> _Task details_: Copy out each of the following rows word for word, keeping them in the same order.

> _Data excerpts_:
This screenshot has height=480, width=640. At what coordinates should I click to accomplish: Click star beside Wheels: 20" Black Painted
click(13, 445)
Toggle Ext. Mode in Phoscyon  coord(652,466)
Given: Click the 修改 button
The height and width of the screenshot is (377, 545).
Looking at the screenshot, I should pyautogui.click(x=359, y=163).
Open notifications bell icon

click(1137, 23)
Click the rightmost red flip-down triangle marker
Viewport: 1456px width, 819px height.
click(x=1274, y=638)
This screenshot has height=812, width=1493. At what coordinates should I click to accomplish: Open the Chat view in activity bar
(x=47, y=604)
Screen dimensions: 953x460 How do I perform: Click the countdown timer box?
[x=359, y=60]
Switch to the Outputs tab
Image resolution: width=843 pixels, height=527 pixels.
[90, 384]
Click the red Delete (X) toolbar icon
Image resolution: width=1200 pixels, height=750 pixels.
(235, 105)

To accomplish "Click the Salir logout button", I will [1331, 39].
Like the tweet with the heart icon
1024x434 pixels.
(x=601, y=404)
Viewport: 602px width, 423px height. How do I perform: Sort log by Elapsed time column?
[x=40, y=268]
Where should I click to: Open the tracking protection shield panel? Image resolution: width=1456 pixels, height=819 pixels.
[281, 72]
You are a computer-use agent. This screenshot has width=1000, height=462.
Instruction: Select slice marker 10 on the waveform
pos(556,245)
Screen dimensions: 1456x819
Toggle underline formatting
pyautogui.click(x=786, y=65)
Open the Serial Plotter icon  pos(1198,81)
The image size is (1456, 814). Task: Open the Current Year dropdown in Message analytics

> _Completed task_:
This screenshot has height=480, width=640. At what coordinates should I click to accomplish: Click star beside Wheels: 20" Black Painted
click(13, 445)
Toggle Ext. Mode in Phoscyon  coord(652,466)
Given: Click the 修改 button
The height and width of the screenshot is (377, 545).
Looking at the screenshot, I should pyautogui.click(x=359, y=163).
Open notifications bell icon

click(1137, 23)
Click the rightmost red flip-down triangle marker
Viewport: 1456px width, 819px height.
click(x=1274, y=638)
This screenshot has height=812, width=1493. At what coordinates should I click to accomplish: Open the Chat view in activity bar
(x=47, y=604)
Screen dimensions: 953x460 How do I perform: Click the countdown timer box?
[x=359, y=60]
Switch to the Outputs tab
Image resolution: width=843 pixels, height=527 pixels.
[90, 384]
Click the red Delete (X) toolbar icon
Image resolution: width=1200 pixels, height=750 pixels.
(235, 105)

To accomplish "Click the Salir logout button", I will [1331, 39].
Like the tweet with the heart icon
1024x434 pixels.
(x=601, y=404)
Viewport: 602px width, 423px height. How do I perform: Sort log by Elapsed time column?
[x=40, y=268]
Where should I click to: Open the tracking protection shield panel? Image resolution: width=1456 pixels, height=819 pixels.
[281, 72]
You are a computer-use agent. This screenshot has width=1000, height=462.
Instruction: Select slice marker 10 on the waveform
pos(556,245)
Screen dimensions: 1456x819
Toggle underline formatting
pyautogui.click(x=786, y=65)
Open the Serial Plotter icon  pos(1198,81)
The image size is (1456, 814). Task: Open the Current Year dropdown in Message analytics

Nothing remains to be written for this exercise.